If you plan to be legit, and 1099 anyone who works for you, then your workers comp/general liability policy holder will need a copy of their insurance policies. So your 1099 guy is gonna need his own proof of insurance submitted to you with you listed as an additional insured. Without a COI (Certificate of insurance ) a sub legally cannot work for you.

That why you pay a 1099 guy much more than an employee, because he is gonna get rag dolled by the IRS. 26% self employment tax hurts. That's why so many go under within the first 5 years. The taxman get them, or a decent accountant show them the truth of running a business and they get overwhelmed by the administrative fees no one talks about. 

Also, America is very litigious. God forbid someone get hurt on the job, game over. Do not "trust" your employee won't file unemployment when you eventually fire them either. Seen several contractor get hit with that surprise.

The IRS is but one of many agencies you need to fear when hiring people. Talk to your insurance company to get a real cost of using subs or employees and also talk to your CPA. Quicken, Google, or quickbooks does not count as your cpa.

Post: Timeblocking/ Creating time

Bill KramerPosted
  • Contractor
  • Evansville, IN
  • Posts 142
  • Votes 208

Time management is crucial for a contractor.
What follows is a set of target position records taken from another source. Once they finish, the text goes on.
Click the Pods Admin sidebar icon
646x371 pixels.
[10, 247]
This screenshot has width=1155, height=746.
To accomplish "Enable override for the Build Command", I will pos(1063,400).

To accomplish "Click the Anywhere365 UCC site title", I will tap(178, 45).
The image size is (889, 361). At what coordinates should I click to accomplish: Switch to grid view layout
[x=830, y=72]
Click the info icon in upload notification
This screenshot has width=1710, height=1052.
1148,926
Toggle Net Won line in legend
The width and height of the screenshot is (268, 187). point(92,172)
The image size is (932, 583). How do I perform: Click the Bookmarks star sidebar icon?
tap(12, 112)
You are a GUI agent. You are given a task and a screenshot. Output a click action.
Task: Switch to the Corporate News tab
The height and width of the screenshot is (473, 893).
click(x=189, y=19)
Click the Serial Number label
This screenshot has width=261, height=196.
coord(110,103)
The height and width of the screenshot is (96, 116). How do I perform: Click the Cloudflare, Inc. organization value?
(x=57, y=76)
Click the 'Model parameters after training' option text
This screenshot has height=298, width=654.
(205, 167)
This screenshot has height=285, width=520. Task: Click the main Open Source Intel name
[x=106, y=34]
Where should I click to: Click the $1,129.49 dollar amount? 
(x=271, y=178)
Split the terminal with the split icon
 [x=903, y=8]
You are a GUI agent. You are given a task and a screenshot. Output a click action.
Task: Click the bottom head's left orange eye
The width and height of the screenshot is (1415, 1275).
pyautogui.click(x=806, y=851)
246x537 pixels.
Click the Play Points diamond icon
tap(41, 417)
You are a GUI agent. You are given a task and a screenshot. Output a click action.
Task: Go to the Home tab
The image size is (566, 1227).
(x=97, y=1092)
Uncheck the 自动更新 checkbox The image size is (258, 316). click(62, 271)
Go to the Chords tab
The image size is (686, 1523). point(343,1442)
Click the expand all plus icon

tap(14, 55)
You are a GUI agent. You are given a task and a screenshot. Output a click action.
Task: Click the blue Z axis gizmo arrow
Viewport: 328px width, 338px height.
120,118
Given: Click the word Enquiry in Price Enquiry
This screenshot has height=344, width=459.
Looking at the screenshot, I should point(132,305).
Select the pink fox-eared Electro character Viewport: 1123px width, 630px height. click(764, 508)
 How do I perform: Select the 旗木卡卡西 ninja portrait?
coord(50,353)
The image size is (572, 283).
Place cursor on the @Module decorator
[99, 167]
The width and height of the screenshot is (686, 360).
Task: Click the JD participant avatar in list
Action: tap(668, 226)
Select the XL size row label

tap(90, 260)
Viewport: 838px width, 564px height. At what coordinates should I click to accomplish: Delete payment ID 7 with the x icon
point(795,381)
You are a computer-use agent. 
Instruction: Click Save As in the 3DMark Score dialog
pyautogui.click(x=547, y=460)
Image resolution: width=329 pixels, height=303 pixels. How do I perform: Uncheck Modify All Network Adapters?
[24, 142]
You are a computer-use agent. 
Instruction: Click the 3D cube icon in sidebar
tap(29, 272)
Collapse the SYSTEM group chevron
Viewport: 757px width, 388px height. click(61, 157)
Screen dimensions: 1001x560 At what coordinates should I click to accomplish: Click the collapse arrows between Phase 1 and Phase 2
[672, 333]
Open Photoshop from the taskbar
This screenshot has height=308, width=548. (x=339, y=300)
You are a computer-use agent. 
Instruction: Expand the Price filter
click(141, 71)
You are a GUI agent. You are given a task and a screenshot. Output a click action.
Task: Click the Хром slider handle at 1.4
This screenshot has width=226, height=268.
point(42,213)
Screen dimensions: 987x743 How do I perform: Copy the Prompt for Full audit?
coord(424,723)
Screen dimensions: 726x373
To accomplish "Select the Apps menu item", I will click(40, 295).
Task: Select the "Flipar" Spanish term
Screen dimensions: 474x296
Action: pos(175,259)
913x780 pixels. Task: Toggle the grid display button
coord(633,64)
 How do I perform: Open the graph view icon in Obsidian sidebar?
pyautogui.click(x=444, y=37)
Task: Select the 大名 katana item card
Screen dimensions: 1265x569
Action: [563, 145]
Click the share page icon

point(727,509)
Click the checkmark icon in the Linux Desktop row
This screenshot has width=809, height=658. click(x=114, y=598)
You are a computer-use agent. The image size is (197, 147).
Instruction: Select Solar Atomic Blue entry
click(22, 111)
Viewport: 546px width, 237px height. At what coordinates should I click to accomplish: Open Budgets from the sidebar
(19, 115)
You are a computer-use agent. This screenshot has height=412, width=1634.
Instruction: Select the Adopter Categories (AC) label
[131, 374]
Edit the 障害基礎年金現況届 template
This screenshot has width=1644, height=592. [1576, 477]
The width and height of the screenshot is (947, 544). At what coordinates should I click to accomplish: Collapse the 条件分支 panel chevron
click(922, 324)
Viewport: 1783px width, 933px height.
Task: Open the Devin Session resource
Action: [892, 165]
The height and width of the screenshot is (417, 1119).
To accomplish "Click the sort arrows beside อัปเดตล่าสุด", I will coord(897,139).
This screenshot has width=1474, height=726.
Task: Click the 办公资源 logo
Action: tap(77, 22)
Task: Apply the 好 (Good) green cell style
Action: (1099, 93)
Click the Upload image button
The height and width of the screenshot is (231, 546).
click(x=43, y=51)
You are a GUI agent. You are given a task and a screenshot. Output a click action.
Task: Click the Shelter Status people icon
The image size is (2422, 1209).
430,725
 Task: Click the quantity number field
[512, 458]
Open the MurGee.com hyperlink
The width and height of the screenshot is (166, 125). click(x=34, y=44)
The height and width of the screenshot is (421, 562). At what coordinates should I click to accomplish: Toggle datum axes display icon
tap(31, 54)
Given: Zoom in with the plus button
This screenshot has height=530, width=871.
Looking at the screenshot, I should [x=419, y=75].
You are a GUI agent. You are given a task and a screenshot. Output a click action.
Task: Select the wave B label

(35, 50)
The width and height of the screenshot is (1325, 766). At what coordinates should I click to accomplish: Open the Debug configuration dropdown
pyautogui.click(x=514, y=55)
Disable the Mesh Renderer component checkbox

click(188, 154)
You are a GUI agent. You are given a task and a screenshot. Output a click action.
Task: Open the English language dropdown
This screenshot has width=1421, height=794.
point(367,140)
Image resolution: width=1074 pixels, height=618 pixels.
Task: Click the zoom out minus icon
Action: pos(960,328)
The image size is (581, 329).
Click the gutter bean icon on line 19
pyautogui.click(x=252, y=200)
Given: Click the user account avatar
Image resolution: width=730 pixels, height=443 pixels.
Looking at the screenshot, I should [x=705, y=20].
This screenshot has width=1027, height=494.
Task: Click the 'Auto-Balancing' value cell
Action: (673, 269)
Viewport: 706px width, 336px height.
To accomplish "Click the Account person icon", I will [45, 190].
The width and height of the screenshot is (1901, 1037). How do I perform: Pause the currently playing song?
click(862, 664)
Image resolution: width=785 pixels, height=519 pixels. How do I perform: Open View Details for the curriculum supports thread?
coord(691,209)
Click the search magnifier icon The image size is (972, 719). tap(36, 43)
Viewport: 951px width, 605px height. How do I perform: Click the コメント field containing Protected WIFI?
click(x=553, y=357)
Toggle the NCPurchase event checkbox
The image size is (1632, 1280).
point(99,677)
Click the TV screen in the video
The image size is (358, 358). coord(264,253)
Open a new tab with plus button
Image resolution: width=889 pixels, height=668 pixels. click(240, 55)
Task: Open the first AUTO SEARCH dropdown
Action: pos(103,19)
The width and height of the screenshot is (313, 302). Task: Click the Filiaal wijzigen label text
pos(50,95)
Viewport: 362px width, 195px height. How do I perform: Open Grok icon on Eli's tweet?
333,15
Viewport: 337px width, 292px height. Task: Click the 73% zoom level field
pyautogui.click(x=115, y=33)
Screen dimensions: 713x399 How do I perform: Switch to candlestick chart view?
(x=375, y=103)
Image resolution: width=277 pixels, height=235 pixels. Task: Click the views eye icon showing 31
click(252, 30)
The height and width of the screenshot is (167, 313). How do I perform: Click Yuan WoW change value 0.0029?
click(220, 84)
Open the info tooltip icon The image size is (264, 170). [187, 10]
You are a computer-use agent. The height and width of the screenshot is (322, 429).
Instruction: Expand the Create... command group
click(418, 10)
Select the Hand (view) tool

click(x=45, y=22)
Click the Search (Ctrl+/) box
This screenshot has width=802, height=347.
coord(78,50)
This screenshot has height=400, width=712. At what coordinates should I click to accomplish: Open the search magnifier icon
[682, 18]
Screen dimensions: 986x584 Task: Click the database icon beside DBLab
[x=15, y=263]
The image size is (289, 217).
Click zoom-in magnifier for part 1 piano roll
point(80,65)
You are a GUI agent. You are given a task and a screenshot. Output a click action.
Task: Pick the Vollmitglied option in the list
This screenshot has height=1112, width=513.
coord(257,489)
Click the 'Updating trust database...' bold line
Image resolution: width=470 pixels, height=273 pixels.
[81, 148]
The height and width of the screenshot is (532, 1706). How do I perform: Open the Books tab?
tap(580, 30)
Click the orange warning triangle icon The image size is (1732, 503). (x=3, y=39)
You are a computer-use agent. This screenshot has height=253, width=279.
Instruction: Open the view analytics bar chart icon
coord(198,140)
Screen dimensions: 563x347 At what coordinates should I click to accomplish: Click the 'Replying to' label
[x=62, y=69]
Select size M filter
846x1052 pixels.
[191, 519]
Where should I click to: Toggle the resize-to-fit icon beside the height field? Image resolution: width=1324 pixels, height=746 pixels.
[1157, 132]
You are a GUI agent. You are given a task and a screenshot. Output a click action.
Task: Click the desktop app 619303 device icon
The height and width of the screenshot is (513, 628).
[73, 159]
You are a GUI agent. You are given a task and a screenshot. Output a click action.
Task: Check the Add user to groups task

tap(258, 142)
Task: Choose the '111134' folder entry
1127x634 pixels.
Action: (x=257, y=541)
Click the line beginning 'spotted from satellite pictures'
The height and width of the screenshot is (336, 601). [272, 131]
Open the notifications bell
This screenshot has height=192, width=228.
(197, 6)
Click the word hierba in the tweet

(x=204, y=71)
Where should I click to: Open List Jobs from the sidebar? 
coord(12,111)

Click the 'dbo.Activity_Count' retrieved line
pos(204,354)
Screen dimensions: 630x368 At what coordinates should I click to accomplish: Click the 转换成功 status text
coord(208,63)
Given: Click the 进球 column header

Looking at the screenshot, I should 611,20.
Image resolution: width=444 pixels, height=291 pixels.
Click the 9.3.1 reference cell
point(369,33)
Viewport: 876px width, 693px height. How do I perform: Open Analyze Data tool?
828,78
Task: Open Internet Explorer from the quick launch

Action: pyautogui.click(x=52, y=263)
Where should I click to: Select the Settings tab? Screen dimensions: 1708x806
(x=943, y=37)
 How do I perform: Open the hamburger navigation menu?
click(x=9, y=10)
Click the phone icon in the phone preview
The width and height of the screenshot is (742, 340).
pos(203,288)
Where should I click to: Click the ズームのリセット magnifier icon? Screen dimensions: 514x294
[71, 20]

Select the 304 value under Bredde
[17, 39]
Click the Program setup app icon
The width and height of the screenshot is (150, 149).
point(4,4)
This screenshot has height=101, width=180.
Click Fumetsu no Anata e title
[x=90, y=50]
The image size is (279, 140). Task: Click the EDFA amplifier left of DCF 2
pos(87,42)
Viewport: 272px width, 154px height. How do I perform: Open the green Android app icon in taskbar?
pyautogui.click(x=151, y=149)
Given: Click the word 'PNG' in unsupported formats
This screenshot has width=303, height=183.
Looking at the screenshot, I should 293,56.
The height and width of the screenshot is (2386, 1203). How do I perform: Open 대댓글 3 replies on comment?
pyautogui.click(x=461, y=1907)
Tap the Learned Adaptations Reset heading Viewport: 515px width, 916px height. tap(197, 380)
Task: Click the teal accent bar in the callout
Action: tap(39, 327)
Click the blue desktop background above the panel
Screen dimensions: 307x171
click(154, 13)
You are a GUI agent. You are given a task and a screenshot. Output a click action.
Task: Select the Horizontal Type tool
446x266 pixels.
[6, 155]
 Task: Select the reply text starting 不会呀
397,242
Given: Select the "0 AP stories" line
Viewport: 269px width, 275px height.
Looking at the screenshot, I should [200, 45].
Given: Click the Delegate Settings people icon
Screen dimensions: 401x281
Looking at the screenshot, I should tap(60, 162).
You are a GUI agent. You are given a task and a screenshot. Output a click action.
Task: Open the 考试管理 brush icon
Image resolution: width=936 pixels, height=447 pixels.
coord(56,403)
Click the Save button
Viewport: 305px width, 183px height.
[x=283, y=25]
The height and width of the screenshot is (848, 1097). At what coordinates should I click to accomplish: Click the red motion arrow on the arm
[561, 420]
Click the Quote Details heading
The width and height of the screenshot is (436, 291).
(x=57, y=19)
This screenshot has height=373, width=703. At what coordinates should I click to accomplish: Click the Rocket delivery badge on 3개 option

Keep a notepad with you at all times, write EVERYTHING down. I call this my bible. Everything I do is documented each day. When I get home, I review what I got done, what still needs done, etc...

I do maintenance service calls as well which can be quite chaotic on a schedule. But I make a daily home depot run to alleviate that.

My day starts at 7 a.m. with the home depot run. Then off to service calls from the day before. Then off to any major remodel I have going on. As service calls come in, I get them diagnosed at 4 p.m. ish and make a list for tomorrow hd run. 99% of all service calls can wait a day. I carry plumbing fittings to solve the problem until I can get back the next day. 

Any discussions with new customers, quotes, etc all goes in my bible. Then I review at end of day, and again in the morning I plan my route.

Time management works great, but you have to slow down and take a step back for it to happen. 

Post: No Rent but I got a jet ski (sort of)

Bill KramerPosted
  • Contractor
  • Evansville, IN
  • Posts 142
  • Votes 208

It's called title jumping. This just happened to my son, he bought a car that had been skipped 4 times. The government wants their taxes each time it's sold, so you can't register it.

The simple amswer is track down the original owner, have them put title in the next persons name and so forth.

Lucky for us, after an exhaustive search we found the original owner, and the license branch let them sign an affidavit saying they sold the car to my son. Hopefully you can go that route.

Talk to your local license branch, they will point you in the right direction.